Instructions for the task => Given the records below, the lines starting at the line with "This screenshot has width=876, height=441." and ending at the line with "Viewport: 375px width, 156px height." should be output exactly, both end lines kept and pictures left out.

[[ Available data, beginning ]]

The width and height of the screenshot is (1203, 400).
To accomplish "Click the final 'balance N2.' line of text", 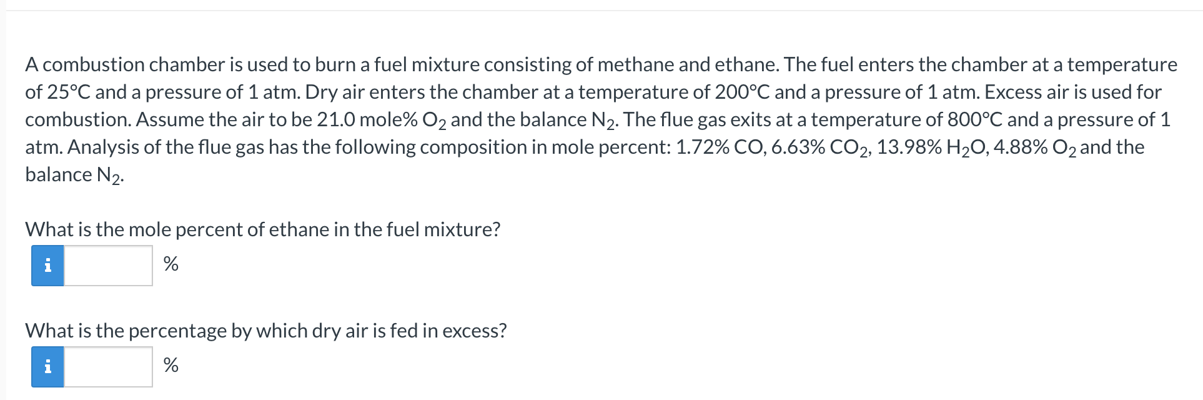I will [x=75, y=175].
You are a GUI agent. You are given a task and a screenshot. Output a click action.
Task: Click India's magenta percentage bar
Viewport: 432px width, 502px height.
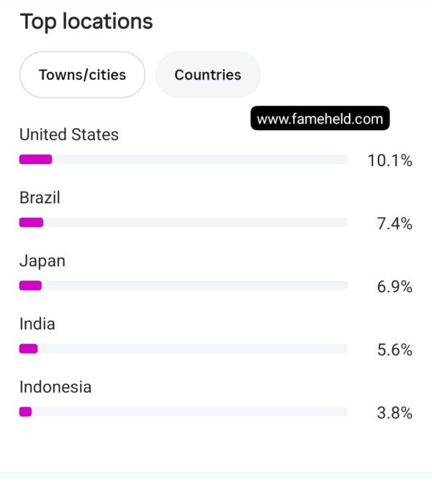29,348
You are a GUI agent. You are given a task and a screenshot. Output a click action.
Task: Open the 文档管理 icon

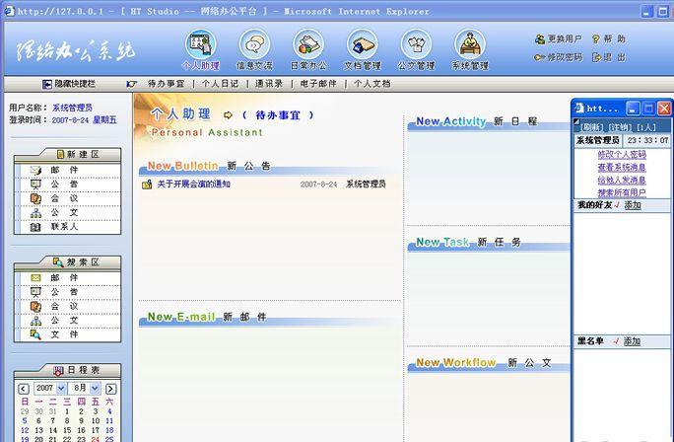(x=362, y=45)
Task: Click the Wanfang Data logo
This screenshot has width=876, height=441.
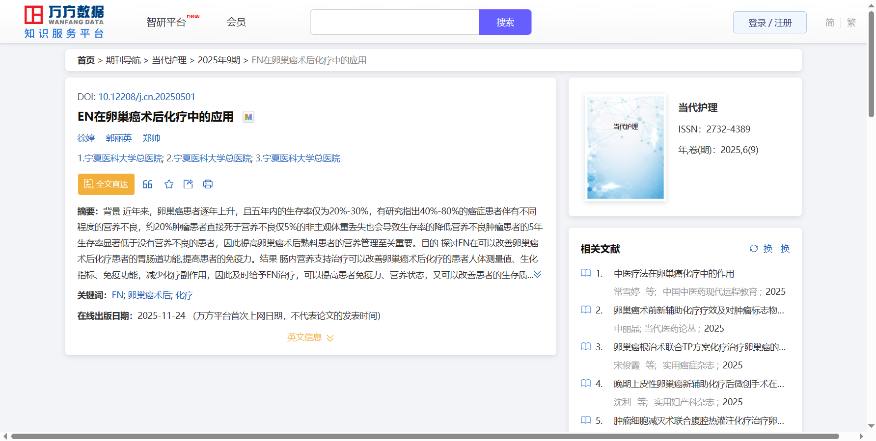Action: click(64, 22)
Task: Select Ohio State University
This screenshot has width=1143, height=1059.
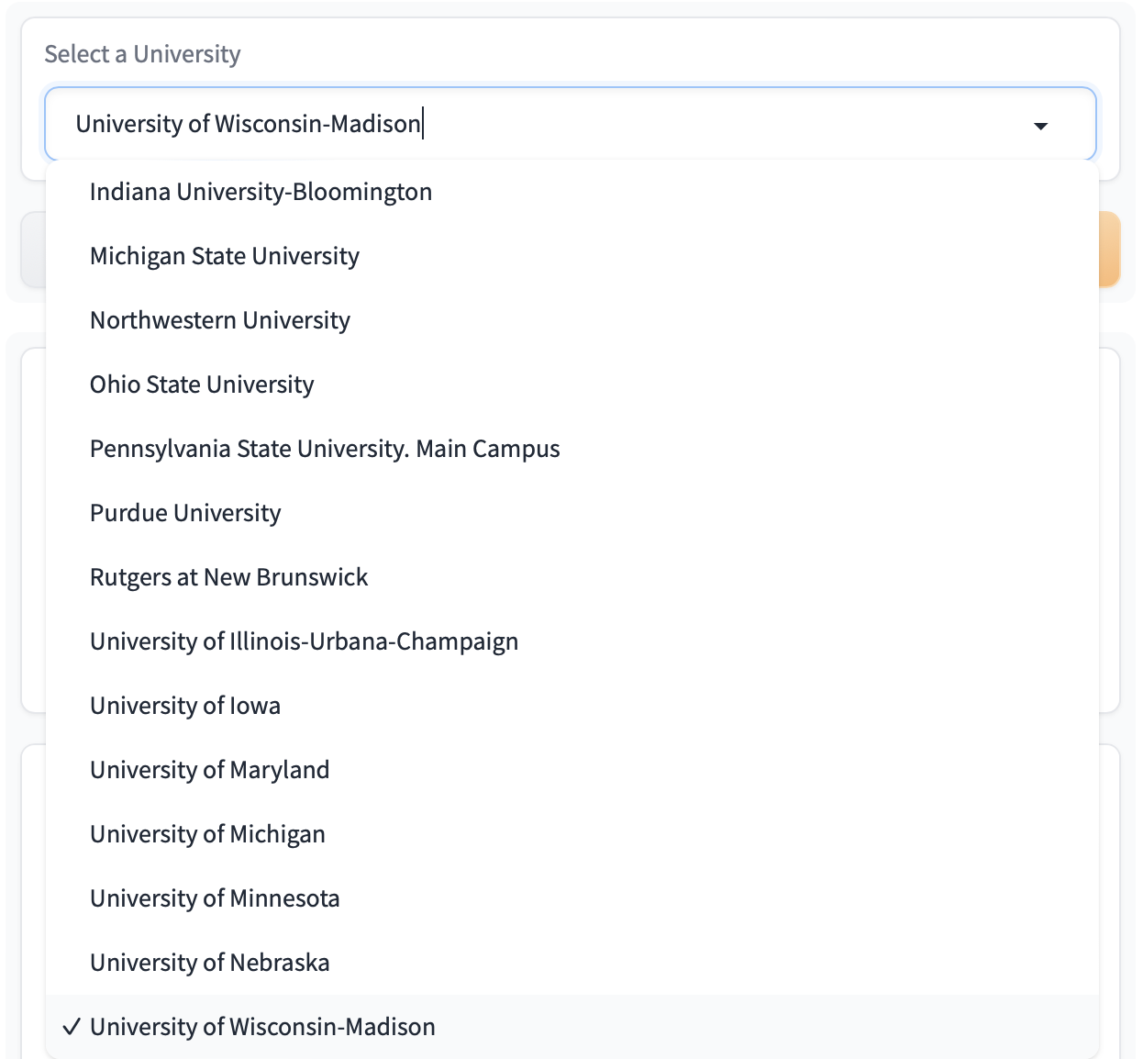Action: (x=201, y=385)
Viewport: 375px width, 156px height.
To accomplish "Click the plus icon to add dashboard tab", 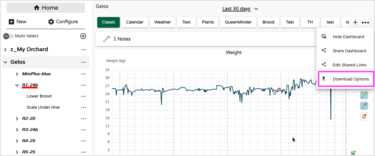I will pyautogui.click(x=355, y=22).
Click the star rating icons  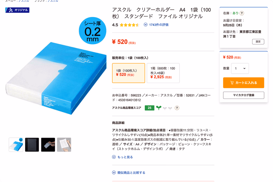tap(129, 25)
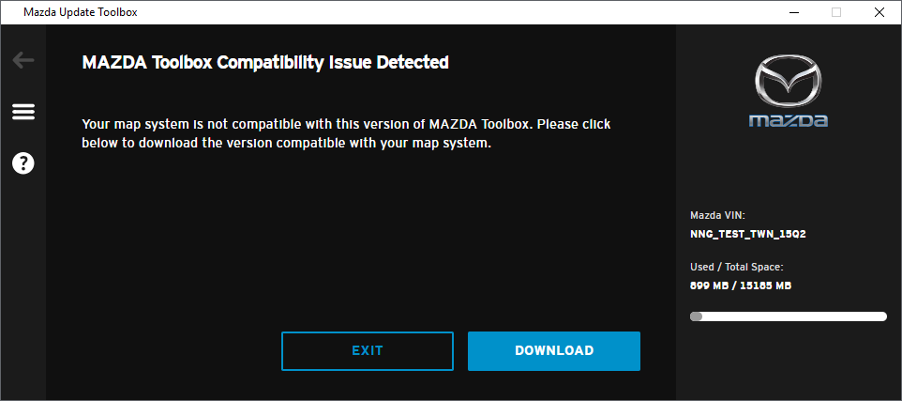Click the silver Mazda emblem logo

pyautogui.click(x=789, y=85)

[[ Available data, end ]]

Exercise result =>
This screenshot has width=876, height=441.
Action: click(64, 22)
Task: Select Ohio State University
This screenshot has width=1143, height=1059.
Action: (x=201, y=385)
Viewport: 375px width, 156px height.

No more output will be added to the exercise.